Üçüncü iktidar dönemini bu isimle anıyor Recep Tayyip Erdoğan. Kısa başlıklar halinde ustalık dönemine bir göz atalım hızlıca:
-Kıbrıs politikası konusunda yıllar sonra Rauf Denktaş- Mümtaz Soysal çizgisine gelindi. Recep Tayyip Erdoğan Kıbrıs ziyaretinde ada ile ilgili hiçbir taviz verilemeyeceğini söyledi. Annan Planı zamanında çözümsüzlük çözüm değildir diyen hükümet tekrar bu tavizsiz tutuma geri döndü. Önümüzdeki dönemde Kıbrıs Rum Yönetimi AB Dönem Başkanı olacak. Bunun için AB ile ilişkilerimizin de askıya alınması gündemde. Nitekim ulusal olarak varlığını tanımadığımız bir ülkenin üyesi olduğu AB’liğine bu statüko ile üye olmamız mümkün gözükmemekte.

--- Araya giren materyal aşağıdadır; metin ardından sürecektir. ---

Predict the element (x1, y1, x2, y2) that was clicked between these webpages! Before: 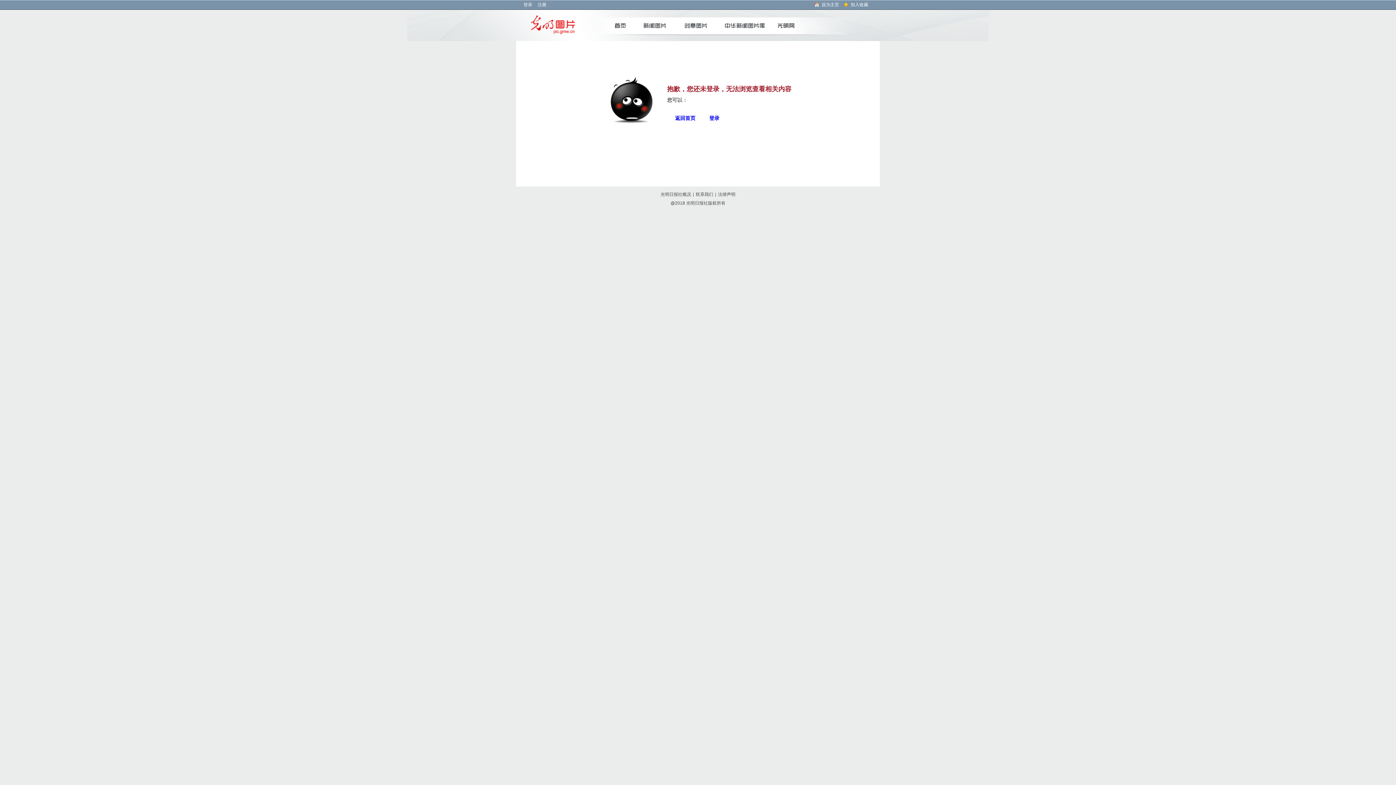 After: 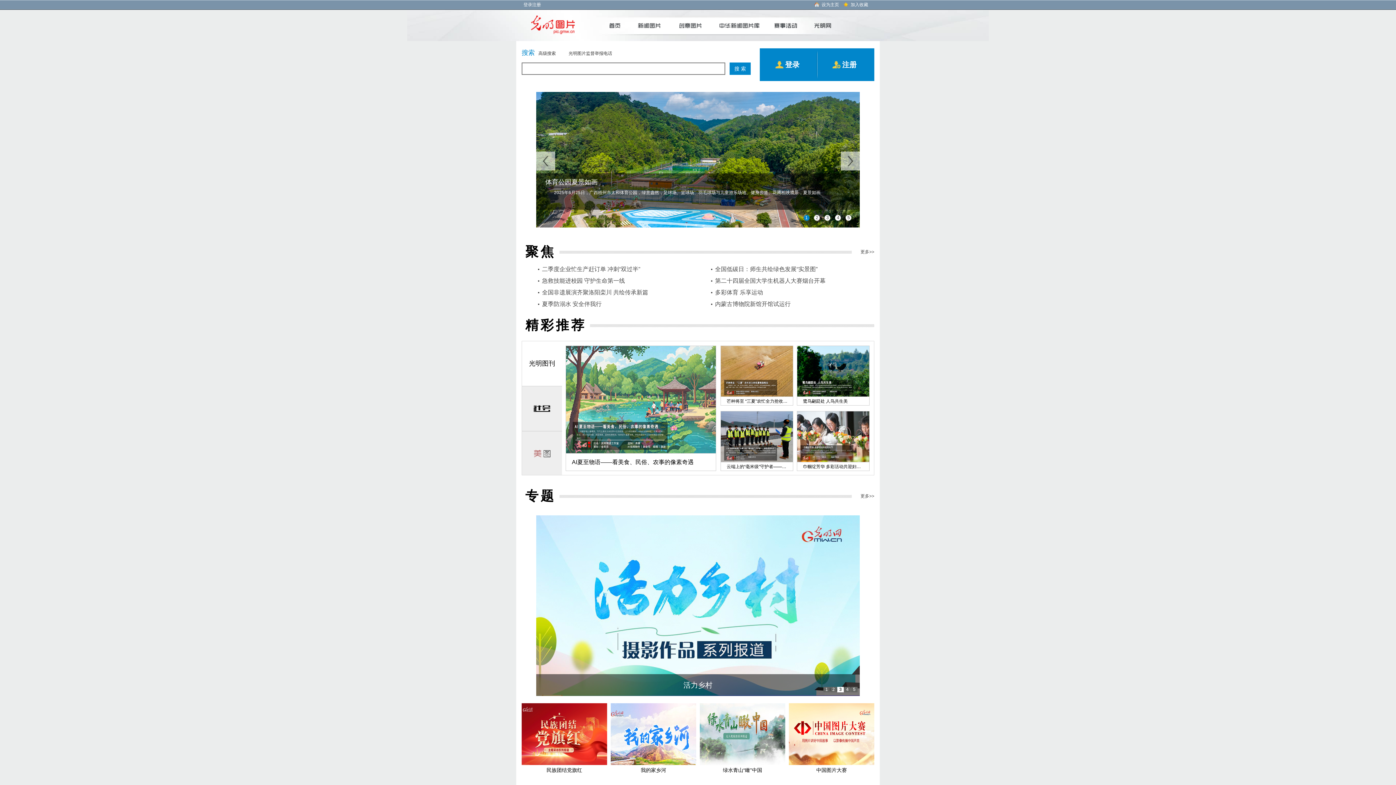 Action: bbox: (530, 15, 575, 21)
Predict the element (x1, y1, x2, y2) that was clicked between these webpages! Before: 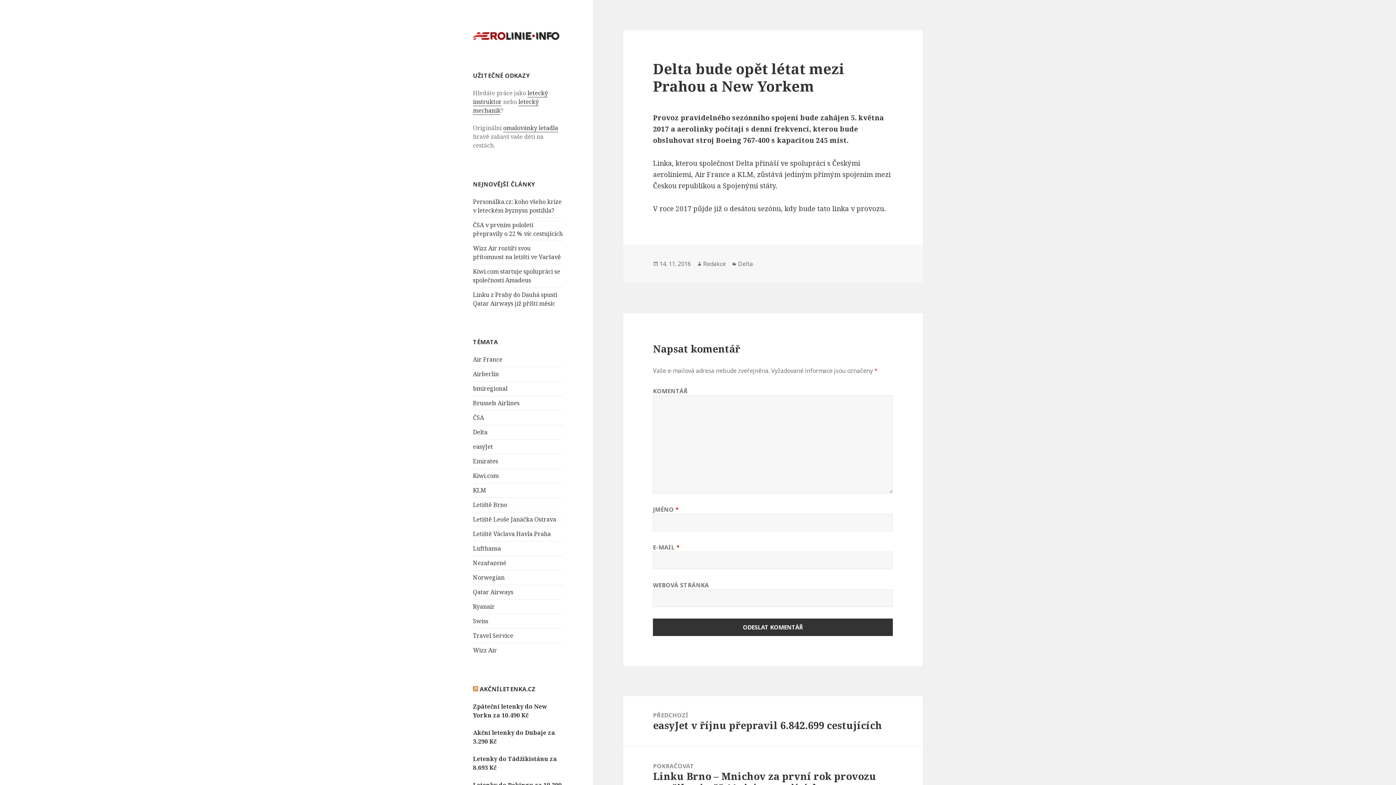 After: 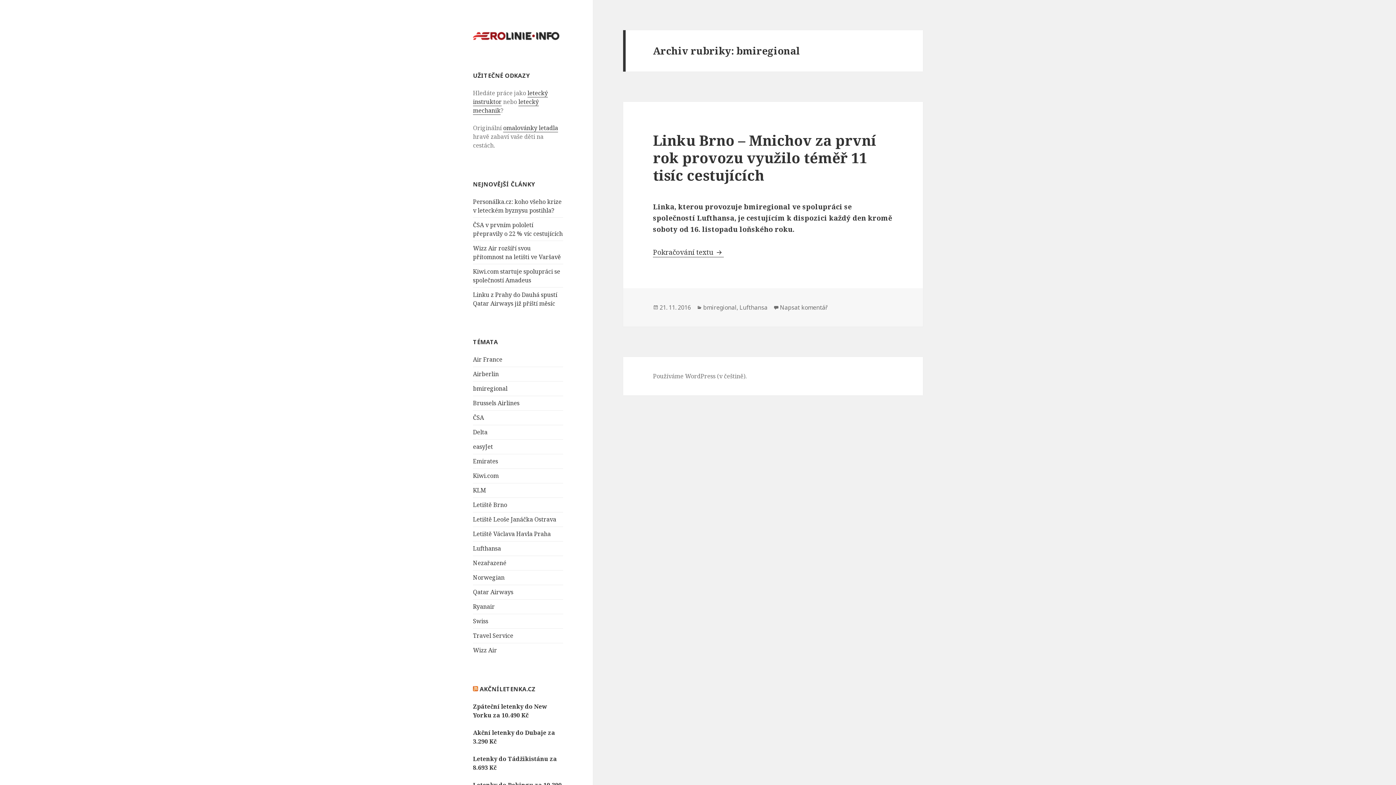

– Ermenistan’la diyaloglar kurulmuş, Milli Takım maçları vesilesi ile diplomatik ilişkiler yumuşatılmıştı. Bu barışçıl tutum Azerbaycan’la aramızın açılması pahasına idi. Gelinen noktada Ermenistan Devlet Başkanı Sarkisyan gençliğine hitaben yaptığı konuşmasında “Bizim nesil Karabağ’ı aldı siz de Ağrı Dağı’nı alırsınız” minvalinde bir açıklama yaptı. O Karabağ’dır ki Ermenistan ve Azerbaycan arasındaki yıllanmış sorundur ve Azerbaycan’la aramızı bir süredir limoni kılan yerdir. Ne için küstürmüş olduk şimdi Azerbaycan’ı? Ya da Ermenistan’la atılan bu dostluk köprüsünün bize yararı ne oldu? Bir sonuç elde edebildik mi? Kocaman bir Hayır.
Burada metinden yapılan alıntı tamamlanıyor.